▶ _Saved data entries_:
*** Block opens ***

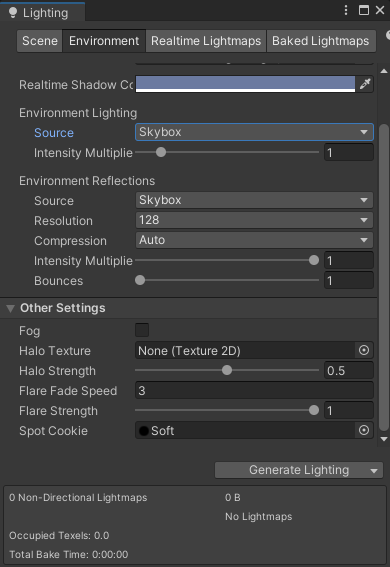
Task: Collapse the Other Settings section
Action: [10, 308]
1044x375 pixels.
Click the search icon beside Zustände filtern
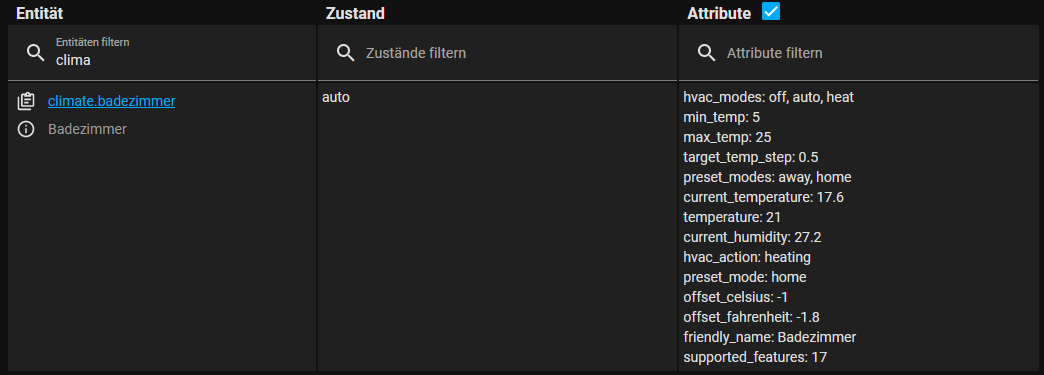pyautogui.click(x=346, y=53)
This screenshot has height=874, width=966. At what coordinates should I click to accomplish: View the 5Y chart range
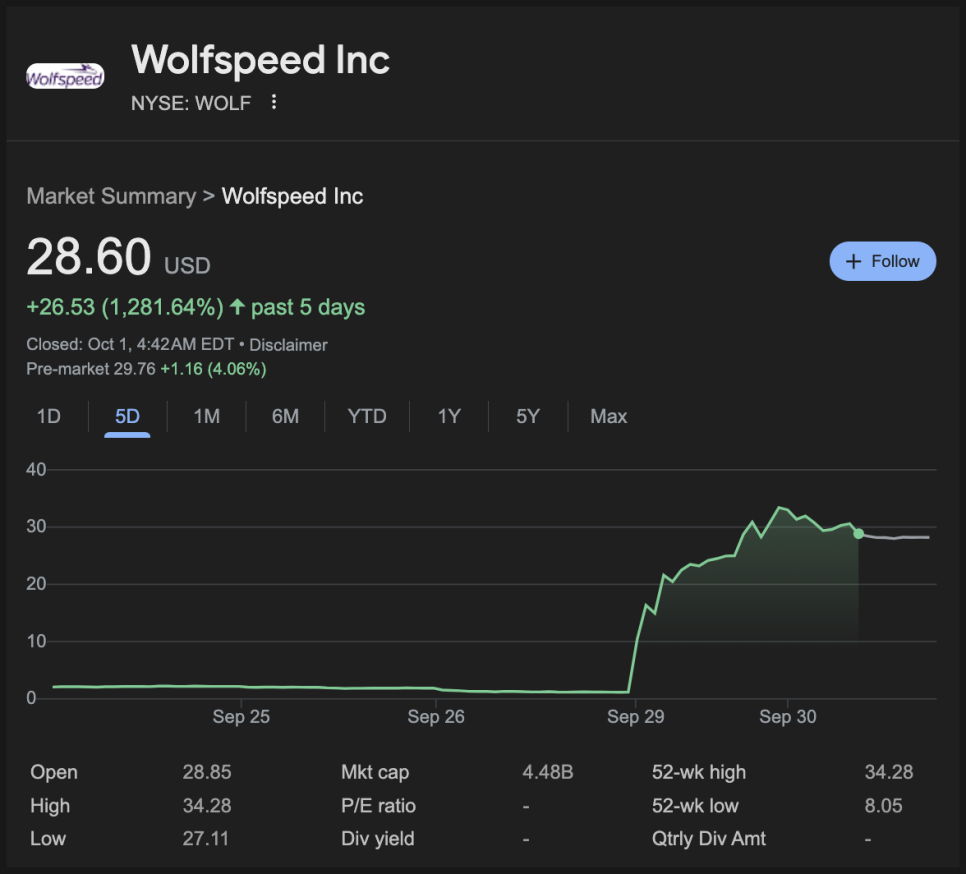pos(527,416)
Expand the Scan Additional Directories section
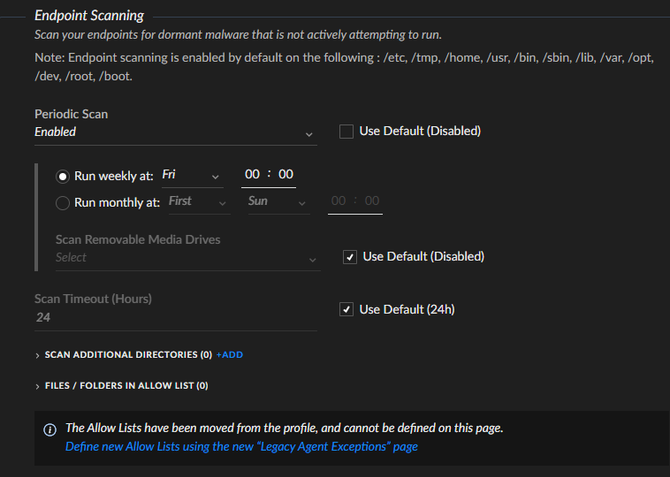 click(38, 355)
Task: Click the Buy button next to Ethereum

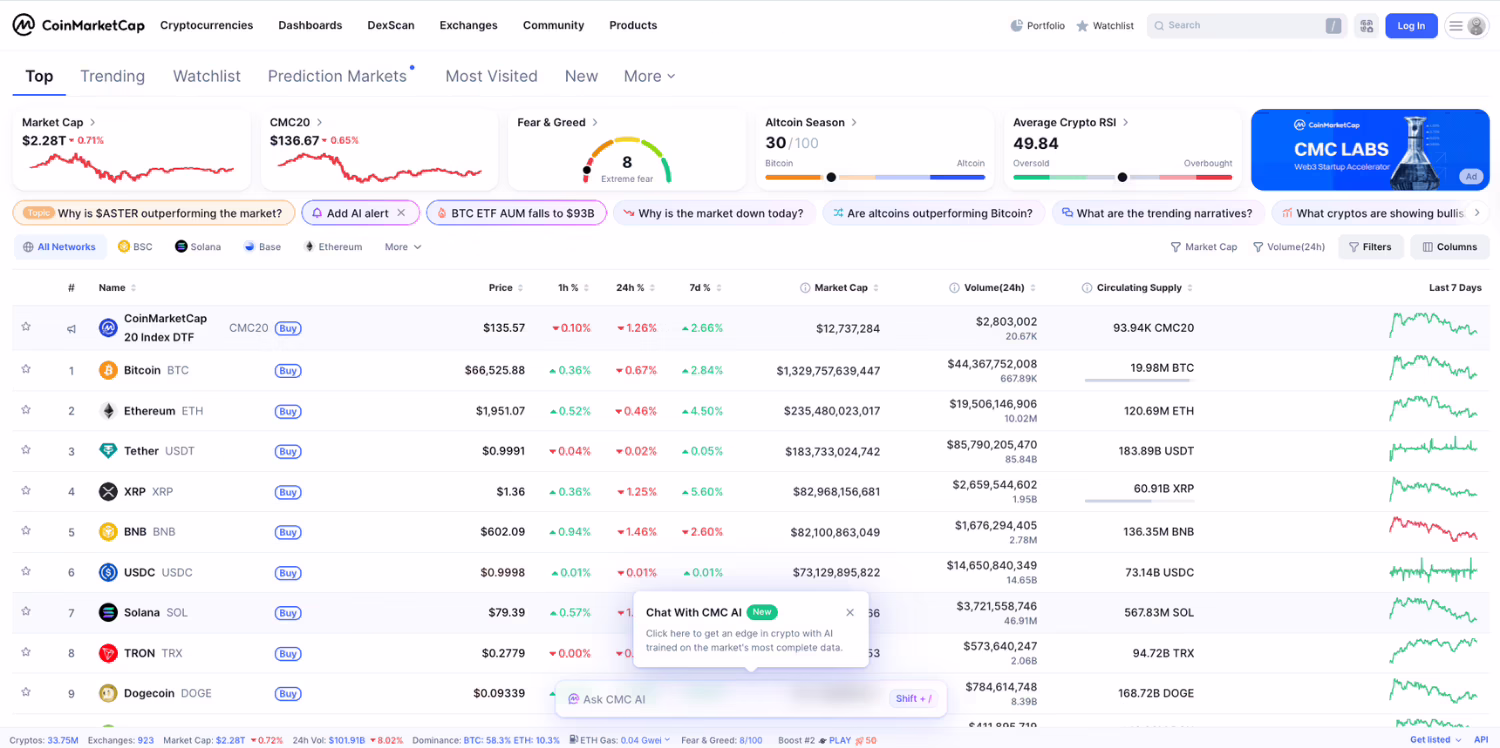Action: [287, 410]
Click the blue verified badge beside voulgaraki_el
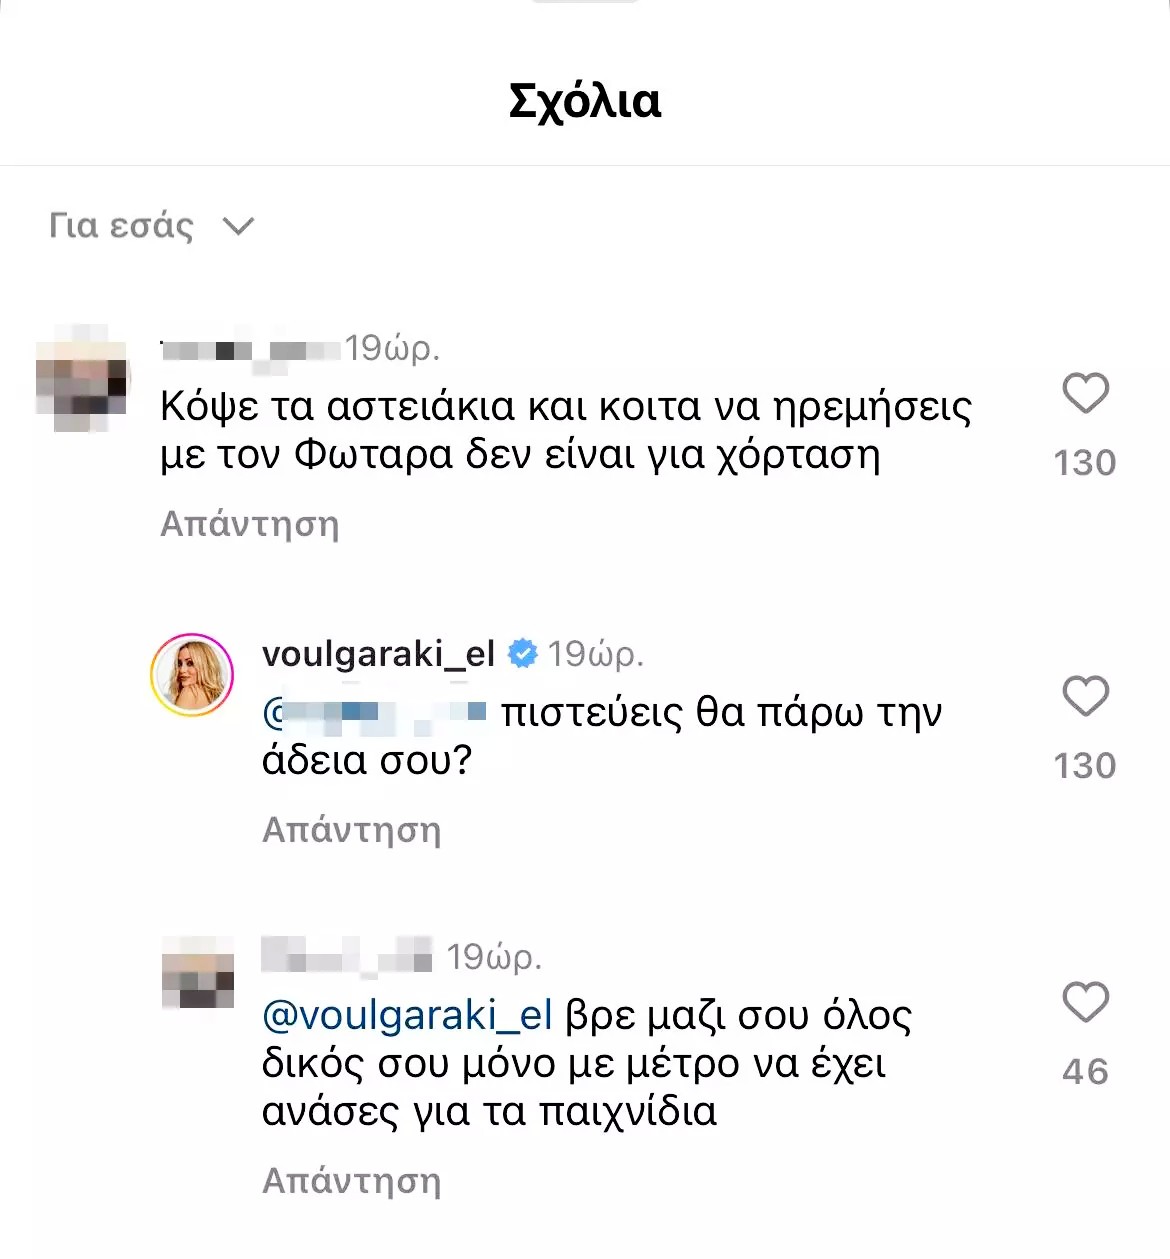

*** Block closes ***

▶ _WORK TO COMPLETE_: The copy should begin at the line containing "Expand the Scan" and end at the last line of the data above; please restate those lines word for word without the pictures.

▶ _ANSWER SPACE_:
Expand the Scan Additional Directories section
 click(38, 355)
Task: Click the Buy button next to Ethereum

Action: [287, 410]
Click the blue verified badge beside voulgaraki_el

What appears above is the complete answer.